Kavanagh recently took a trip to Australia for a number of speaking engagements and to promote his memoirs Win Or Learn and, as you might expect, the topic of the UFC lightweight champion was raised on a number of occasions and, perhaps more succinctly, the status of the McGregor vs. Mayweather bout was chief among fans’ queries.

“What I see happening this year is the Mayweather fight, maybe the end of the summer or something like that”, Kavanagh said. “(But) let’s say Mayweather doesn’t want to do it, for whatever reason. Then I could see us fighting in MMA by the end of the summer, (for) the lightweight belt. One thing you’ve got to understand about Conor — and this might rattle your bones — is his motivation is not money when it comes to fighting. Right now, even with his ridiculous spending habits, he wouldn’t be able to spend his money by the time he retired. It’s not money that’s getting him up in the morning. It’s the competition. It’s facing someone he genuinely feels is a threat.

“Like when we lost to Nate (Diaz), he could’ve gone straight down to lightweight and fought (Eddie) Alvarez, who turned out to be a pretty straightforward opponent. But that wasn’t his interest. His interest was ‘I’ve got to beat this guy, this guy’s beaten me’. That’s a real challenge … I don’t know what name out there in the lightweight division is that guy. I would have loved to see Khabib (Nurmagomedov) and Tony (Ferguson) have a great fight (for the interim title), the winner win definitively and get on the mic and call out Conor. And I know that would get him riled up. That didn’t happen.”

The failed bout between the Nurmagomedov and Ferguson, cancelled following the Russian falling ill while attempting to make the lightweight weight limit, failed to provide an undisputed number one contender to the McGregor’s 155-pound UFC title but nonetheless, Kavanagh shared his thoughts on both fighters.

“I had picked Khabib to win that”, Kavanagh explained. “I thought he would be in a few difficult situations for the first round or two and then he’d wear down Tony as he does to all his opponents. It will sound cocky but I genuinely don’t see a massive challenge in either of them. If you look at their last couple of fights — Khabib got badly rocked by (Michael) Johnson and he really struggles to make that weight. I think a great fight for Khabib would be Gunnar Nelson (at welterweight) this summer. Khabib actually weighs more than Gunnar outside of fighting. I’ve heard he weighs 90kg. Gunni is 81kg.
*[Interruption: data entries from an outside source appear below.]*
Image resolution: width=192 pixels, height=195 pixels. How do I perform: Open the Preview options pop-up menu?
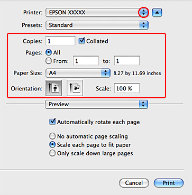coord(97,105)
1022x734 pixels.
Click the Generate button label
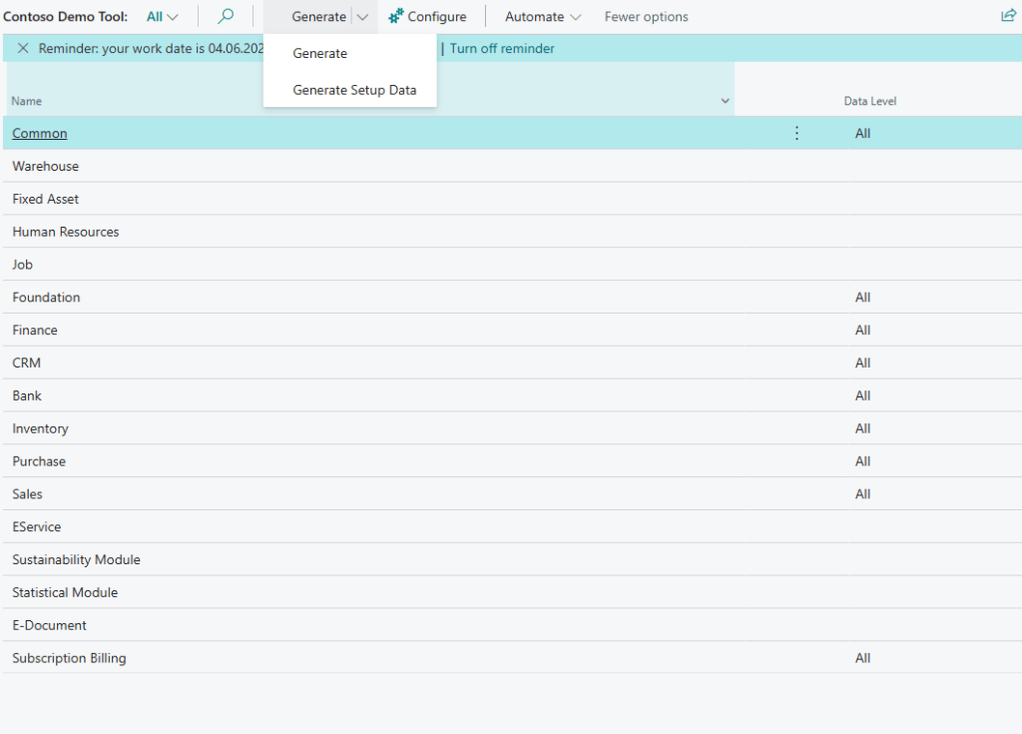(318, 16)
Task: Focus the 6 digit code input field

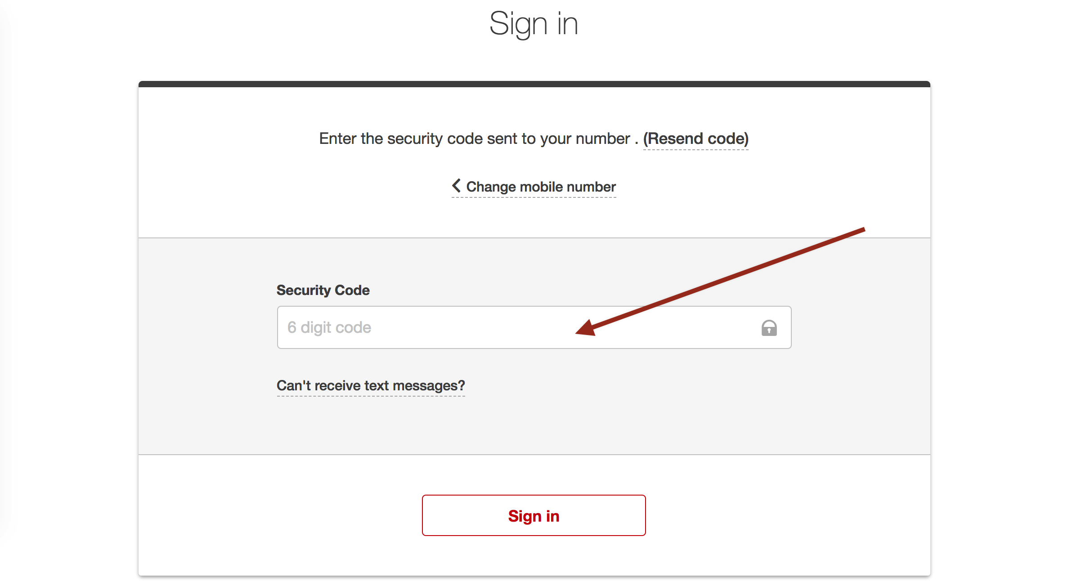Action: point(534,327)
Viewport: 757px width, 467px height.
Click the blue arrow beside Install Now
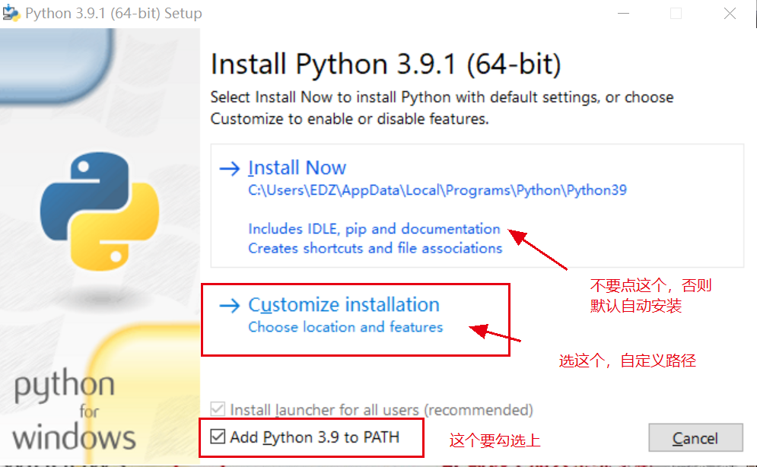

And Tony, he fought that guy (Lando Vannata) who just came into the UFC and got punched around for a couple of rounds and then fair play to Tony, he’s tough as nails, he took a lot of punishment and then went on to win. But you can’t do that with Conor. In round one, if you eat four or five solid shots, unless you’re Nate Diaz, you are going to be unconscious. He’s a one-off. That’s just Homer Simpson there. He’s a one-off.”

Kavanagh went on to gives his thoughts on a potential third UFC title for McGregor at welterweight. Some friction developed between McGregor and champion Tyron Woodley at UFC 205 in New York last November but Kavanagh says that Woodley is the type of fighter than McGregor is tailor-made to beat but he says that SBG Ireland teammate Gunnar Nelson already has his eye on that particular prize.

“I’d fancy him in there with (current champion Tyron) Woodley … he’s just another wrestler with an overhand right, and that’s the type Conor grew up knocking out. So I wouldn’t see a massive challenge in that. But I would like to see Gunni get that belt. Gunnar Nelson will be the next SBG world champion.”